02/07/2014

Sur un air de samba: Le chaud et le froid, une notion toute relative

C’est l’hiver au Brésil, même si la notion est toute relative pour un Européen. Dans ce climat tropical, sur les 8'500'000 km2 couverts par quatre fuseaux horaires, les écarts de température peuvent être importants. Grosso modo entre 18 et 30 degrés, parfois avec un taux d’humidité très élevé, comme à Manaus, au milieu de la forêt amazonienne, où Anglais et Italiens ont sué. Il fait donc plutôt chaud et lourd sur les stades de la Coupe du monde.

 
A Salvador de Bahia, chaque journée connaît son moment de pluie. Cela ne dure pas très longtemps, mais c’est intense. Mieux vaut alors ne pas être à découvert lorsque le ciel ouvre ses vannes. Mais si vous trouvez refuge dans un centre de presse par exemple, situé dans les entrailles du stade, comme dans un bunker sans fenêtres, vous risquez le coup de froid instantané avec une climatisation poussée au maximum. Allez comprendre pourquoi.
 
Entre le chaud et le froid, on balance donc constamment. Une admiratrice brésilienne de Cristiano Ronaldo a vécu les mêmes «tourments» voilà quelques jours, lors d’un entraînement public de la sélection portugaise.
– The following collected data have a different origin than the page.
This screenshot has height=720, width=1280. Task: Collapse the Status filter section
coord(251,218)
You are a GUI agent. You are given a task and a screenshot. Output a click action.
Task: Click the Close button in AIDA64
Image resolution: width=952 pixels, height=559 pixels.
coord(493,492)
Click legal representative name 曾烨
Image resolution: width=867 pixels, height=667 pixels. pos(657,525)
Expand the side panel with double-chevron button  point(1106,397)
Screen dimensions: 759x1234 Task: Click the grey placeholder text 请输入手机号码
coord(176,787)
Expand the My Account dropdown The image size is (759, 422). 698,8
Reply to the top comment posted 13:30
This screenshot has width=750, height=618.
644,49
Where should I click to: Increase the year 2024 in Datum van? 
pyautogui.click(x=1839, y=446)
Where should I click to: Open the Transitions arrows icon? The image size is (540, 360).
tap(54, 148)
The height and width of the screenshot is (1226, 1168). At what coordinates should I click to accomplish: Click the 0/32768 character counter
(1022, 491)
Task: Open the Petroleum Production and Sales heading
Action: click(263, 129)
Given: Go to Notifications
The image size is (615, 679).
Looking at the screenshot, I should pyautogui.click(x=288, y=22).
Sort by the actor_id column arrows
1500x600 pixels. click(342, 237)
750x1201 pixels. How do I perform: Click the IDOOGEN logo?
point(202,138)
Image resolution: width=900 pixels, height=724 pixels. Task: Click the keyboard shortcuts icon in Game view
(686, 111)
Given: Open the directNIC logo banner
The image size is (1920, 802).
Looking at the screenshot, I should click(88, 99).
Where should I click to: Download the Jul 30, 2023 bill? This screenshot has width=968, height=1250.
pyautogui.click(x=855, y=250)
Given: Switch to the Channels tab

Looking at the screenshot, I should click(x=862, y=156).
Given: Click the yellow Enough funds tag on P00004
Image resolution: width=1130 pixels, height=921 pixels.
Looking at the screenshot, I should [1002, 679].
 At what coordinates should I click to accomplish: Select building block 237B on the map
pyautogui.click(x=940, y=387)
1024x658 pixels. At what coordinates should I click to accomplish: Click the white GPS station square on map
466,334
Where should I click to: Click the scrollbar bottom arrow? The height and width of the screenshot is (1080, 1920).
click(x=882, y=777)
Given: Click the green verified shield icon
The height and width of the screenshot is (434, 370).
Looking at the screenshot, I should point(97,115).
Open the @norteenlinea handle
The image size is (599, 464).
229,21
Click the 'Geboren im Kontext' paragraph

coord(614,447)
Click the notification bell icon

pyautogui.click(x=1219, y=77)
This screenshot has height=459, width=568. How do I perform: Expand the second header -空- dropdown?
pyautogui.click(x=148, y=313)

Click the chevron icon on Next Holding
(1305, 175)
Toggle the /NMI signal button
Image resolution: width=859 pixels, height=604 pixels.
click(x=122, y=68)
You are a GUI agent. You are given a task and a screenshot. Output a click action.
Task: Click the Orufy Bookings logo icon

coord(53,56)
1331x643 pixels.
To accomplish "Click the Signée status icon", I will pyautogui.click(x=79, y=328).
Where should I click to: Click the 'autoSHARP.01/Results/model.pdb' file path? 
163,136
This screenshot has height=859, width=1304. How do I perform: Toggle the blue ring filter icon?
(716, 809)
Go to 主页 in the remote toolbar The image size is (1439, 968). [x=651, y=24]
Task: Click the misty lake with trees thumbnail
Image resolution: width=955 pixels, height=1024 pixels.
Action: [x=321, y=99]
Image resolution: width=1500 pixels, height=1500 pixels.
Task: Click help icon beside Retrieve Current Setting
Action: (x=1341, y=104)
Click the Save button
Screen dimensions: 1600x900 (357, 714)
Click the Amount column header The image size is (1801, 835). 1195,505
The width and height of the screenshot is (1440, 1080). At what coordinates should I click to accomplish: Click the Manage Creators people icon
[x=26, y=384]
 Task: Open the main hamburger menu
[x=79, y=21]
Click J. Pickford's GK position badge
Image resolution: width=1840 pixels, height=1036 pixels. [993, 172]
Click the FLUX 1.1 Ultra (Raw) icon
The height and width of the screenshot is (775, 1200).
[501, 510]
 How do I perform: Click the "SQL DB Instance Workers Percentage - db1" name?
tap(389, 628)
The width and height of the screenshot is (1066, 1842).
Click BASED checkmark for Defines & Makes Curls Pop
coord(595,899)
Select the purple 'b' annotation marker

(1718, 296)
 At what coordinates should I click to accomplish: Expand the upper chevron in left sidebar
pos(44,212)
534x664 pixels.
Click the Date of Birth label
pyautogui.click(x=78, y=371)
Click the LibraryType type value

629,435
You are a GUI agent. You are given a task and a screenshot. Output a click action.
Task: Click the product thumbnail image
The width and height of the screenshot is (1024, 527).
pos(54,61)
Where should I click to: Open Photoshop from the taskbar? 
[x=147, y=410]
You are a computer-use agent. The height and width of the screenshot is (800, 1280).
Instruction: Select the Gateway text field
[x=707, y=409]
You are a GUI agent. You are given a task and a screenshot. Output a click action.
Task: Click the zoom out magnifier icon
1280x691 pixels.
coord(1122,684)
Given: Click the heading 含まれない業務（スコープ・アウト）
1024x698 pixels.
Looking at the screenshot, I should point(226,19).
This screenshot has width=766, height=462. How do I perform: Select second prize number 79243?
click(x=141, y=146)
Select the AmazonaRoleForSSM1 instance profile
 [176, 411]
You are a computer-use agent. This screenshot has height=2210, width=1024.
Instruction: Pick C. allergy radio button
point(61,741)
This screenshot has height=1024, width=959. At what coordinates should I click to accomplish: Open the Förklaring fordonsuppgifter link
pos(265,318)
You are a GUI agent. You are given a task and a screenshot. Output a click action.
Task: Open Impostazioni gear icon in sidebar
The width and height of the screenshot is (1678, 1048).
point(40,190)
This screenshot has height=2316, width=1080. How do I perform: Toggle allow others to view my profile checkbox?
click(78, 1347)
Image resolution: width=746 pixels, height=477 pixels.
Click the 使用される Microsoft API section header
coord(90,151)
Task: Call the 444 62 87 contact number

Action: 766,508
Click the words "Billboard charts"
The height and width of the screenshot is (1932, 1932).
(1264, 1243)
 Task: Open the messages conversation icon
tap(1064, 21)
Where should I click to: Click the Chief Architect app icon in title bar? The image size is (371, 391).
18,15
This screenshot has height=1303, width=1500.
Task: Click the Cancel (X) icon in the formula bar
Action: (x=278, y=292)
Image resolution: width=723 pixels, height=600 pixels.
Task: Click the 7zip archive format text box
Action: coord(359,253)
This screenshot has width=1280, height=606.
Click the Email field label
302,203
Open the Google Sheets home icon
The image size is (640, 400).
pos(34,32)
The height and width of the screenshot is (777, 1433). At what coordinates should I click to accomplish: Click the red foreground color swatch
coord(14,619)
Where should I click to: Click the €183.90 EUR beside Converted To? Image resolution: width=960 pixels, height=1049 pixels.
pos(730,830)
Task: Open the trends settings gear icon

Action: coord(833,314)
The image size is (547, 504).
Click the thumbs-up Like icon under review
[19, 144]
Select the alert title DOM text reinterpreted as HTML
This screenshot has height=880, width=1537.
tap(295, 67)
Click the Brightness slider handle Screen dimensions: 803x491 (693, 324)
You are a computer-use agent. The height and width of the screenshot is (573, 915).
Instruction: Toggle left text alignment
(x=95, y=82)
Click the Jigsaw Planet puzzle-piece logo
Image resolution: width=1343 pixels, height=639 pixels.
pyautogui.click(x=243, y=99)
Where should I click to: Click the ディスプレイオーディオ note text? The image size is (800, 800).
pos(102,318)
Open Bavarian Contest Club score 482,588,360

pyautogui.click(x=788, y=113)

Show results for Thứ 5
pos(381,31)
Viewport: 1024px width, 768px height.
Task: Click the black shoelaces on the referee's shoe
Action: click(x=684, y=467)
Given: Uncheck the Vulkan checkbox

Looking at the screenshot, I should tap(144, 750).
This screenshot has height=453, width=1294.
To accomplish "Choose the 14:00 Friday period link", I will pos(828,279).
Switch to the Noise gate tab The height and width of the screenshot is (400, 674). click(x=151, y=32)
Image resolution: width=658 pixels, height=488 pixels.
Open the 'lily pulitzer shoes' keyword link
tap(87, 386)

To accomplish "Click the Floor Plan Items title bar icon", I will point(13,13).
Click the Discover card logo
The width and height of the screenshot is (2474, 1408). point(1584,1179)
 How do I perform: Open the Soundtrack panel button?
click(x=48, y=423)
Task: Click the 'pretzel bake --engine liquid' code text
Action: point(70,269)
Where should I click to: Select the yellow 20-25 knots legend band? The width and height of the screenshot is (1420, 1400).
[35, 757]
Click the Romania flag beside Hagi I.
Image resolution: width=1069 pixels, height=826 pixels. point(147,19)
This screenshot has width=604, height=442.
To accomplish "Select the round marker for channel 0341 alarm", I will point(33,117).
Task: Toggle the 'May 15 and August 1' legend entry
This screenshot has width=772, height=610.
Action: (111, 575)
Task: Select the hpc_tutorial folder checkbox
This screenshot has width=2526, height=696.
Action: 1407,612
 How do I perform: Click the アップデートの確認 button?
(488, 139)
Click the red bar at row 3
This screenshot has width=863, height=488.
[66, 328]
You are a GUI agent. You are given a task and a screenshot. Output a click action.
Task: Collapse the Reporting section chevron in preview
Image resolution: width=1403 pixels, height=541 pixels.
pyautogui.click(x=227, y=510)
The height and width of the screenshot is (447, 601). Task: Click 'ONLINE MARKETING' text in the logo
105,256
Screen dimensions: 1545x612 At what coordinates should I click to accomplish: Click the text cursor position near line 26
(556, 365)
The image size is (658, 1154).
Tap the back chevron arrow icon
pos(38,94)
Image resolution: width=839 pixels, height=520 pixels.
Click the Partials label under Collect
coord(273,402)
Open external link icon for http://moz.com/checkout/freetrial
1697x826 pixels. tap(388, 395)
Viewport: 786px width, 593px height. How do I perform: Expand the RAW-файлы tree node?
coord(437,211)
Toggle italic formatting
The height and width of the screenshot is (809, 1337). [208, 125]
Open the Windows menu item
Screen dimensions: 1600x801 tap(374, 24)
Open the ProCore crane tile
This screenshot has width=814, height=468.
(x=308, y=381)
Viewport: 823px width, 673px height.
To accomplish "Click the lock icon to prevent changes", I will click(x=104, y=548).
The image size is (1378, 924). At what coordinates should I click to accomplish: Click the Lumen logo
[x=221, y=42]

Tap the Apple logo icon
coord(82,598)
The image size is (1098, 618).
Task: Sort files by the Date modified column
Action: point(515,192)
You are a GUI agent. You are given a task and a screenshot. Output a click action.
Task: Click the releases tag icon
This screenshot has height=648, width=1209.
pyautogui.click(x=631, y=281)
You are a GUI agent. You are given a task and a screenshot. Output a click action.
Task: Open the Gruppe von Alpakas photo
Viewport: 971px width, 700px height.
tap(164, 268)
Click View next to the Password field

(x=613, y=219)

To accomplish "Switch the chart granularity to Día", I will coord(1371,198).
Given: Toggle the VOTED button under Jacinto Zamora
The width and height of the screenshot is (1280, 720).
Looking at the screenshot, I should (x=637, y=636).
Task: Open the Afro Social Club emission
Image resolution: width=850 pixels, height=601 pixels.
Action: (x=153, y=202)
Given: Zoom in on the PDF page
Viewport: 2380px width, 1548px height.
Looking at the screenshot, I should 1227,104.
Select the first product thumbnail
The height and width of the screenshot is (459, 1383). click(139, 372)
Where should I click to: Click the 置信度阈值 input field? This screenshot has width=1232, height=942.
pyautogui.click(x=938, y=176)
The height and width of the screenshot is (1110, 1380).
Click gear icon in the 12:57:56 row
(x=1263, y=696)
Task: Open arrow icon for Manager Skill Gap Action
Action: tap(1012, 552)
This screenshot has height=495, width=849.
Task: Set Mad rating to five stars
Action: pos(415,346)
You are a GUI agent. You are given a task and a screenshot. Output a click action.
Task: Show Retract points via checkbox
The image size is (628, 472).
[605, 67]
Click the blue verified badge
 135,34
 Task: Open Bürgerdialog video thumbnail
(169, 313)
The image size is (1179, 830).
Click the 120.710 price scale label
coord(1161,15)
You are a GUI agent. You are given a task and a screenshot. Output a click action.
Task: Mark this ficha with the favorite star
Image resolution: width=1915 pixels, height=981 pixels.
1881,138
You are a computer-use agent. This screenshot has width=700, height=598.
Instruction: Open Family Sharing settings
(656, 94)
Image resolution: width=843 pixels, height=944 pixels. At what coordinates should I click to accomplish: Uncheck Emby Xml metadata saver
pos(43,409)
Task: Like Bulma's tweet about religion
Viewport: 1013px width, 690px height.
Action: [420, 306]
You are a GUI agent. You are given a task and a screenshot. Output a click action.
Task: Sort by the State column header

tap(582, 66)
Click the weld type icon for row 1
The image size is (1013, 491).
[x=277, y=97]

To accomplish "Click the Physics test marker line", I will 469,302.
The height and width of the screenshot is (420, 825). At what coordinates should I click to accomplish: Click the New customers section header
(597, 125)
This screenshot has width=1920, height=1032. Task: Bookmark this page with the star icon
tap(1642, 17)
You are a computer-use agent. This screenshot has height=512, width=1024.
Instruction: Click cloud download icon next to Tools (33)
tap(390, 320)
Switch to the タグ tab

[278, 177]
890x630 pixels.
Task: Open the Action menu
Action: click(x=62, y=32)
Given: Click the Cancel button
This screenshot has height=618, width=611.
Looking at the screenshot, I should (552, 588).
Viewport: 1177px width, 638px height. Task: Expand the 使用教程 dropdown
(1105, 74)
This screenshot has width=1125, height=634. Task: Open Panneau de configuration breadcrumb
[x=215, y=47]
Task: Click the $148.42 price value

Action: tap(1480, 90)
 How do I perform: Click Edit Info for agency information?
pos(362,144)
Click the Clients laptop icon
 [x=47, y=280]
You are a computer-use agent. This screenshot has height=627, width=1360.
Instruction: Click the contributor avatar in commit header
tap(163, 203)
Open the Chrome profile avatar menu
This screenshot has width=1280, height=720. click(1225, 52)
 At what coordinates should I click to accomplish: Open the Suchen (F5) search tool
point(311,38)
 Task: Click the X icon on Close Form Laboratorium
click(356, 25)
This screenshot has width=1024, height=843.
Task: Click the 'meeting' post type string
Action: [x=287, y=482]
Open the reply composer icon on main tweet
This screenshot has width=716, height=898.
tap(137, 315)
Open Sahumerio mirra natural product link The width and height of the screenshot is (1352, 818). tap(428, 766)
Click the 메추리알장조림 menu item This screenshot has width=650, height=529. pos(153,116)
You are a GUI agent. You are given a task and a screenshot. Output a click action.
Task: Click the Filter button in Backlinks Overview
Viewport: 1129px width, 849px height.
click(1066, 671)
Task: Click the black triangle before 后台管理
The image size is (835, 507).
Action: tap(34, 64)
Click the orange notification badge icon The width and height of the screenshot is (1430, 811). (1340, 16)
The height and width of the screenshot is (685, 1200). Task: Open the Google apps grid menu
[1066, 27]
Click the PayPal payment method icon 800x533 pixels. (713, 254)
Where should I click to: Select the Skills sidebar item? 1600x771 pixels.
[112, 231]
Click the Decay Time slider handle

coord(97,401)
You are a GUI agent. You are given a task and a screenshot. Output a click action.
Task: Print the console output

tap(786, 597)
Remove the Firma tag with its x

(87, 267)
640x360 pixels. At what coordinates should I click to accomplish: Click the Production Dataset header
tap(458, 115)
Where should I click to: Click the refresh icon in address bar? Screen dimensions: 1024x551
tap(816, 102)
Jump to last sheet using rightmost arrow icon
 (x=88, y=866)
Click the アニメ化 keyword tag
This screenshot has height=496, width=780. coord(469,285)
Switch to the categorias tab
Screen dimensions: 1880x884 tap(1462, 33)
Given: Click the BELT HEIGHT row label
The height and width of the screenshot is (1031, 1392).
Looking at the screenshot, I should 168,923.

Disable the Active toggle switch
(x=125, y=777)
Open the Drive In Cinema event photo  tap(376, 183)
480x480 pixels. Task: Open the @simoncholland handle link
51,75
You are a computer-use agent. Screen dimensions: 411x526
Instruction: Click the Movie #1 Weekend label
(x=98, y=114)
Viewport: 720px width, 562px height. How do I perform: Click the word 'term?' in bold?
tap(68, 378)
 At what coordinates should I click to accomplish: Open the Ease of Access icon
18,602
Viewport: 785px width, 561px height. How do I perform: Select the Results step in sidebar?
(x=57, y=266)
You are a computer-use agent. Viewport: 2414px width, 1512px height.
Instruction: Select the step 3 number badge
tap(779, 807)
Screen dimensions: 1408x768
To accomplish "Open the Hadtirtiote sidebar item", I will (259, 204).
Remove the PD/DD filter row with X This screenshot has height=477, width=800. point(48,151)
Naiara Castro Santos a d’abord déchiré son jeans en voulant sauter les grillages du stade pour aller à la rencontre de son idole. Elle a ensuite résisté au service d’ordre. Puis, intrigué par le tatouage que la jeune femme portait sur son bras, Cristiano Ronaldo en personne lui a proposé de venir s’asseoir sur le banc portugais.
 
La température est montée tout naturellement pour la jeune femme. Arrivée en larmes, elle a pu repartir avec un maillot dédicacé et des souvenirs inoubliables. Après, qu’il pleuve ou qu’il fasse beau n’avait plus grande importance. Pour elle, ce Mondial est d’ores et déjà une réussite.